Dans l’ambiance douceâtre et alanguie, un fond sonore de somnifère : le vrombissement mou d’un ventilateur jouant avec une feuille, s’accordant aux rebonds hypnotiques d’un ressort coulant lâchement de marche en marche. Surmontant son corps amorphe, le visiteur arrive en bout de course. Là, le regard est confronté à un ultime jeu de cache cache : se retournant dans l’espace d’exposition, il s’aperçoit que les coins soumettant les toiles à des angles de vue finissent par les soustraire à la vue elle-même, les submergeant dans le mirage d’une couleur flottante, de ces pastels dont Baudrillard disait qu’ils étaient une négation de la peinture mais aussi du travail. Orphée a perdu Eurydice.

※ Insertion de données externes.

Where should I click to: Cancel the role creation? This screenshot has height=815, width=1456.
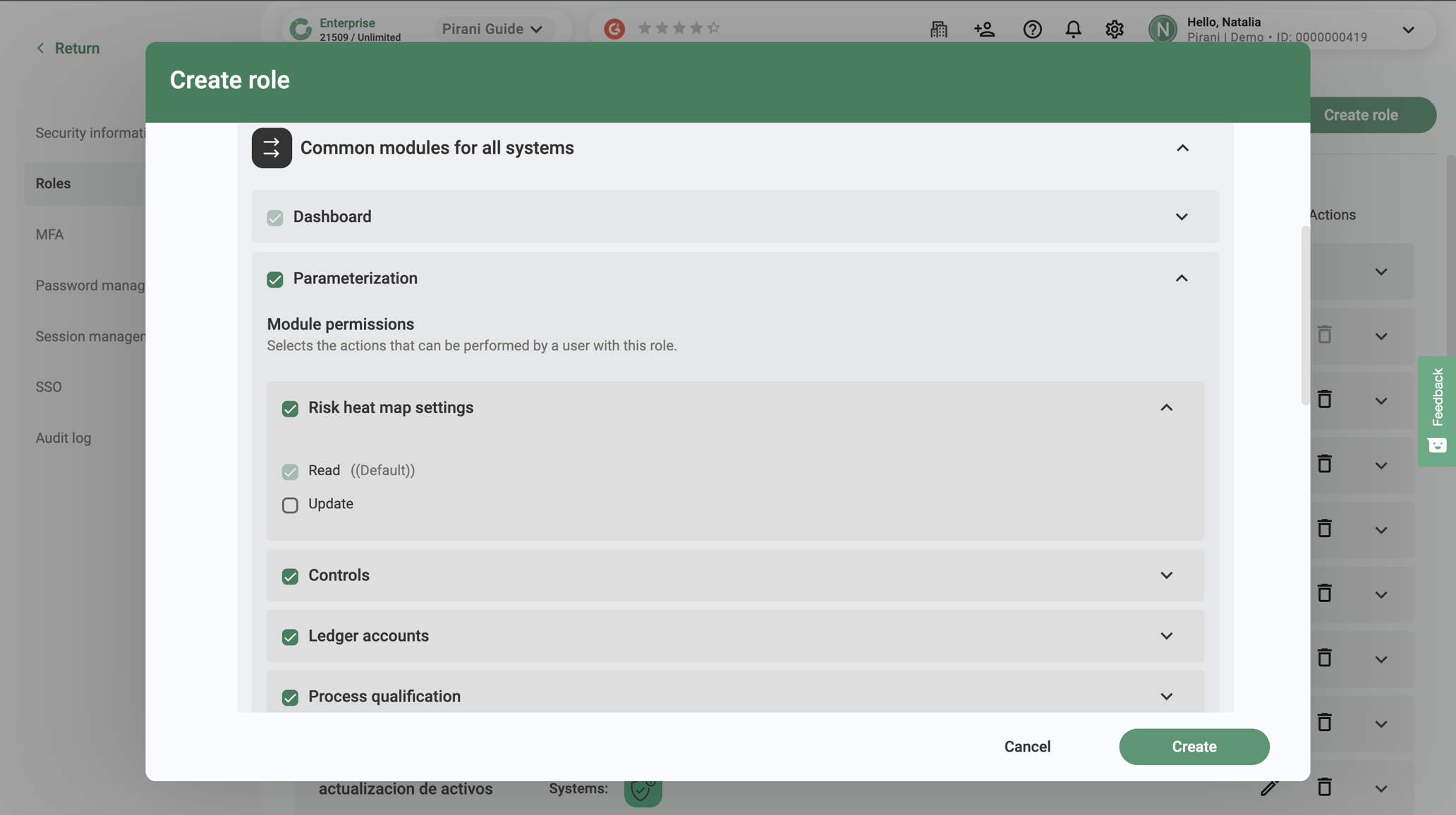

Sonné par l’énigme des scènes qui se présentent (ou se dérobent) à ses yeux, le visiteur ne saisit pas qu’elles viendront le tarauder longtemps après sa dérive dans l’exposition. Tout se fond et retourne au néant, laissant le visiteur livré à lui-même : c’est ici le point de départ d’une réflexion vaste et ardue, sisyphéenne, à la redécouverte des efforts clandestins de Jean-Charles Bureau pour dire en peinture la condition de l’homme moderne.